[AUFGABE]
Schreiben Sie die Entscheidung des Verwaltungsgerichtshofs über die Festsetzung von Pfändungsgebühren im Anschluss an ihren letzten Satz weiter.

[VORLIEGENDER TEXT]
⁂

VwGH vom 20.10.1993, 90/13/0046

Betreff

Der Verwaltungsgerichtshof hat durch den Vorsitzenden Senatspräsident Dr. Weiss und die Hofräte Dr. Pokorny, Dr. Fellner, Dr. Hargassner und Mag. Heinzl als Richter, im Beisein der Schriftführerin Oberkommissärin Dr. Büsser, über die Beschwerde des A in W, vertreten durch Dr. Z, Rechtsanwalt in W, gegen den Bescheid (Berufungsentscheidung) der Finanzlandesdirektion für Wien, Niederösterreich und Burgenland vom , Zl. GA 7-1755/1/89, betreffend die Festsetzung von Pfändungsgebühren inklusive Postgebühren, zu Recht erkannt:

Spruch

Der angefochtene Bescheid wird wegen Rechtswidrigkeit infolge Verletzung von Verfahrensvorschriften aufgehoben.

⁂

[AUSGANGSDATEN]
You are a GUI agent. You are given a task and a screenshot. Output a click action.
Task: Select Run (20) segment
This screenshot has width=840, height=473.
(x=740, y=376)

⁂

[GELÖSTE AUFGABE]
Der Bund hat dem Beschwerdeführer Aufwendungen in der Höhe von S 11.630,-- binnen zwei Wochen bei sonstiger Exekution zu ersetzen.

Begründung

Mit Bescheid vom pfändete das Finanzamt eine dem Beschwerdeführer angeblich zustehende Forderung auf in Geld zahlbares Arbeitseinkommen. Für diese Amtshandlung wurden dem Beschwerdeführer Pfändungs- und Postgebühren in Höhe von insgesamt S 11.587,-- vorgeschrieben.

Der Drittschuldner berief gegen das Zahlungsverbot; der Beschwerdeführer gegen die Festsetzung von Gebühren. Während der Beschwerdeführer sein Rechtsmittel damit begründete, die betriebene Abgabenschuld sei noch nicht rechtskräftig festgesetzt, brachte der Drittschuldner vor, der Beschwerdeführer stünde zu ihm in keinem Dienst- oder sonstigen Vertragsverhältnis, aus dem sich ein Lohn-, Gehalts- oder sonstiger Anspruch ableiten ließe.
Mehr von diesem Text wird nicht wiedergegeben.